# How to get TV sound through home theater system



## IChase

Greetings to all and allow me to thank you ahead of time for your help. 
I am completely new to the high tech world of Plasma TVs and home theater.
I just bought and have installed a SAMSUNG 50" Plasma 1080P TV PN50B650 as well as a SAMSUNG DVD Home theater system HT-2320. I have the DVD player connected to my TV via an HDMI cable. I have the speakers plugged into the back of the DVD player. When I play a DVD I get sound from all the speakers that are installed but what I can't figure out is how to get the sound from the TV (lets say I am watching FOX NEWS or something) to play through the home theater speakers.

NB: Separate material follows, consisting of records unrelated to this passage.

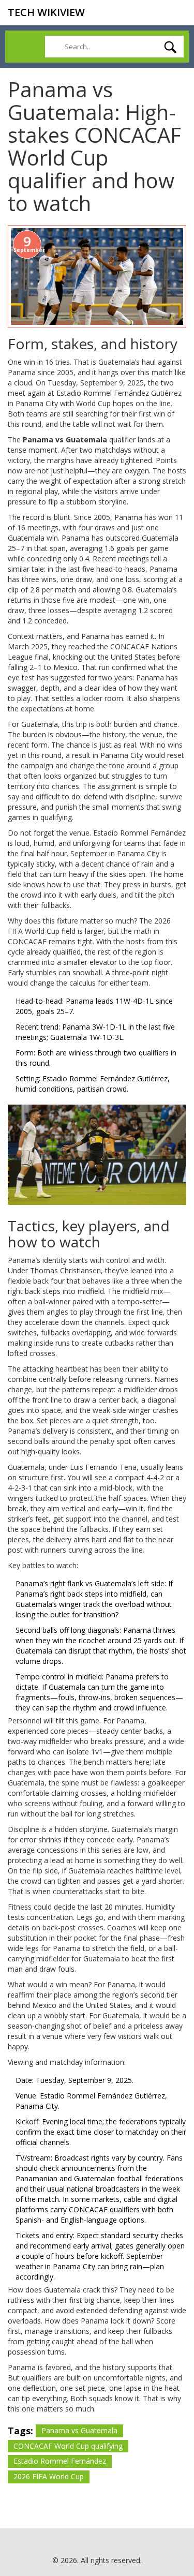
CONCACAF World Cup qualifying (68, 2446)
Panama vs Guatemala (79, 2430)
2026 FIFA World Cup (48, 2476)
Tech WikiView (46, 12)
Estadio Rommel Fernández (59, 2461)
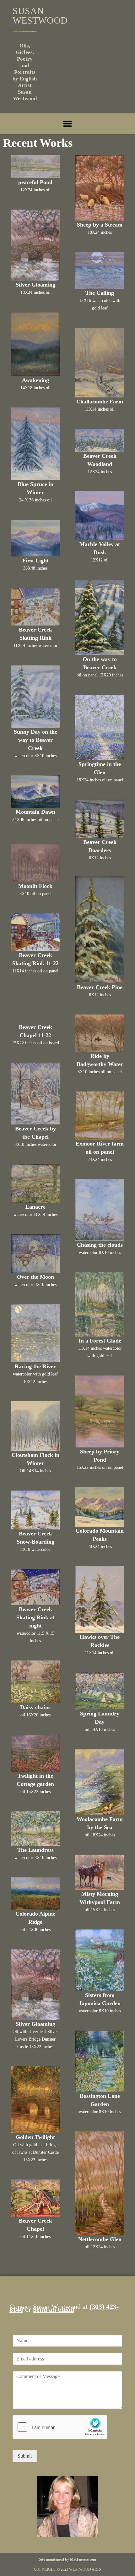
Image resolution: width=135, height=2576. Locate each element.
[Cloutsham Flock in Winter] (35, 1426)
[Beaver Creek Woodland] (99, 440)
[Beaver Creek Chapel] (35, 2198)
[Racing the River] (35, 1333)
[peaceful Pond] (35, 166)
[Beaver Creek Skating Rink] (35, 607)
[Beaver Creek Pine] (99, 929)
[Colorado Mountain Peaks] (99, 1506)
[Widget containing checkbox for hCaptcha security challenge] (60, 2427)
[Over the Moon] (35, 1253)
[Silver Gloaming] (35, 245)
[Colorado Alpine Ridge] (35, 1893)
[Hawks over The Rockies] (99, 1599)
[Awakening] (35, 344)
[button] (68, 124)
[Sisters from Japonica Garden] (99, 1960)
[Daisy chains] (35, 1681)
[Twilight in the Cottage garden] (35, 1753)
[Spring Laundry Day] (99, 1690)
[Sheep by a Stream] (99, 188)
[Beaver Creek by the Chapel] (35, 1094)
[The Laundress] (35, 1828)
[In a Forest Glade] (99, 1304)
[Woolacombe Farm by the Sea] (99, 1782)
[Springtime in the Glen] (99, 727)
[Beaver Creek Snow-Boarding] (35, 1509)
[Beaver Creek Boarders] (99, 819)
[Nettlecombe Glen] (99, 2183)
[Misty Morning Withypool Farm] (99, 1872)
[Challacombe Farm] (99, 362)
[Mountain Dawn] (35, 791)
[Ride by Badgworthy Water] (99, 1033)
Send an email (53, 2309)
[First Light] (35, 538)
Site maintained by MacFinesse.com (67, 2559)
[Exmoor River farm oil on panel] (99, 1115)
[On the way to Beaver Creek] (99, 617)
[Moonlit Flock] (35, 863)
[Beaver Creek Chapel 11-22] (35, 1007)
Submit (25, 2455)
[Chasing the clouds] (99, 1210)
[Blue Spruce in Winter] (35, 443)
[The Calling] (99, 270)
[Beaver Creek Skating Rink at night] (35, 1587)
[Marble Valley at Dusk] (99, 515)
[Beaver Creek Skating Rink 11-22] (35, 932)
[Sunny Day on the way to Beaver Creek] (35, 696)
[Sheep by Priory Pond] (99, 1411)
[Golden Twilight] (35, 2099)
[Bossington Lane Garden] (99, 2061)
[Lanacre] (35, 1183)
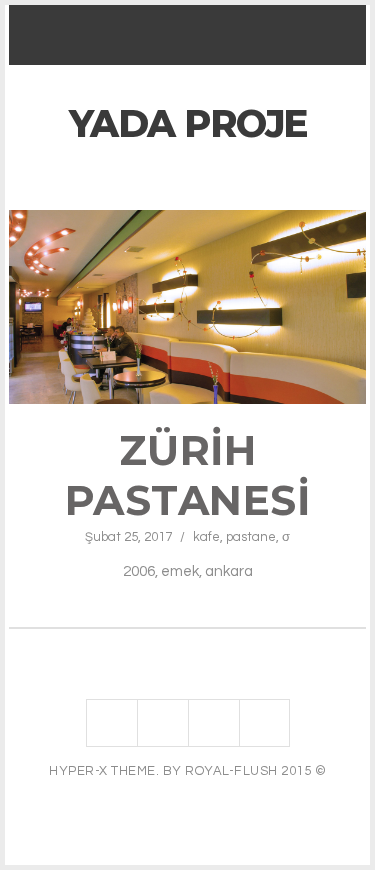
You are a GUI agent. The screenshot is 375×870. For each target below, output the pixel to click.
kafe (206, 537)
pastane (251, 537)
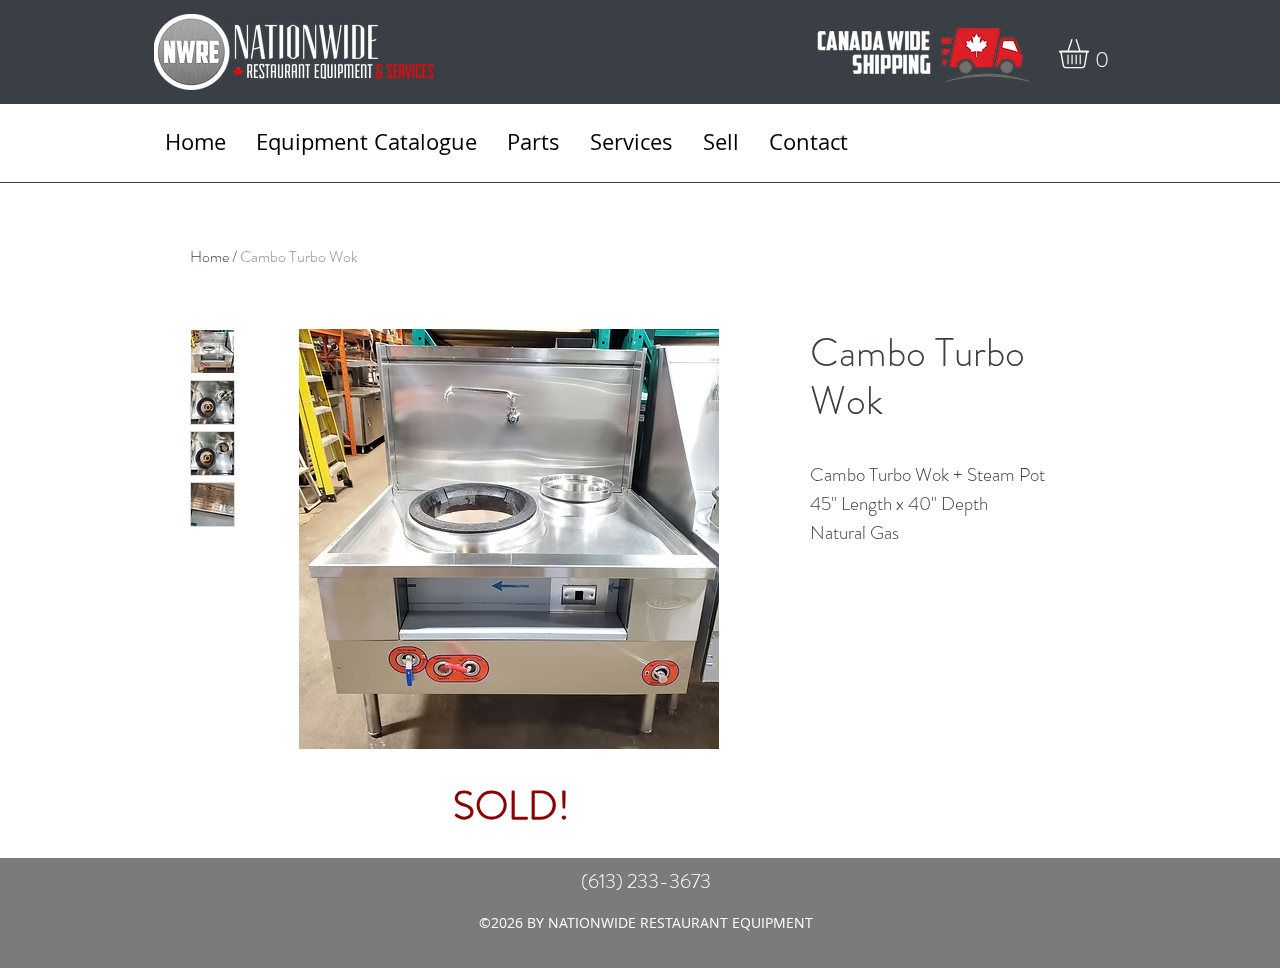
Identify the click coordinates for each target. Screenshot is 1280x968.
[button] (1091, 53)
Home (209, 256)
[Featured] (510, 536)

I went into settings on the TV and switched it from TV Speaker to External Speaker but that did not work.
I am sure it is something simple that I am missing and I have been reading both the TV manual as well as the home theater manual with no luck.
Any suggestions would be greatly appreciated.


----------



## yustr

Welcome to TSF. We're glad to help. :wave:

I could not find the HT2320 on Samsung's site so can't say for sure but if it has a jack on the rear labled "Optical Digital Input" (or close to that) you're in like flint. You'll buy a TOSLINK cable at any electronics store and connect it between that plug and the similar plug on the TV. It should then send the audio out to the HT.

If it doesn't have a optical input the best you'll do is run a stereo cable from the "Audio Out R/L" of the TV to the corresponding input on the HT. The resulting sound will not be true surround because that requires a digital signal for decoding into the various parts.

If the HT has neither of these inputs - take it back and get something that has a digital input.


----------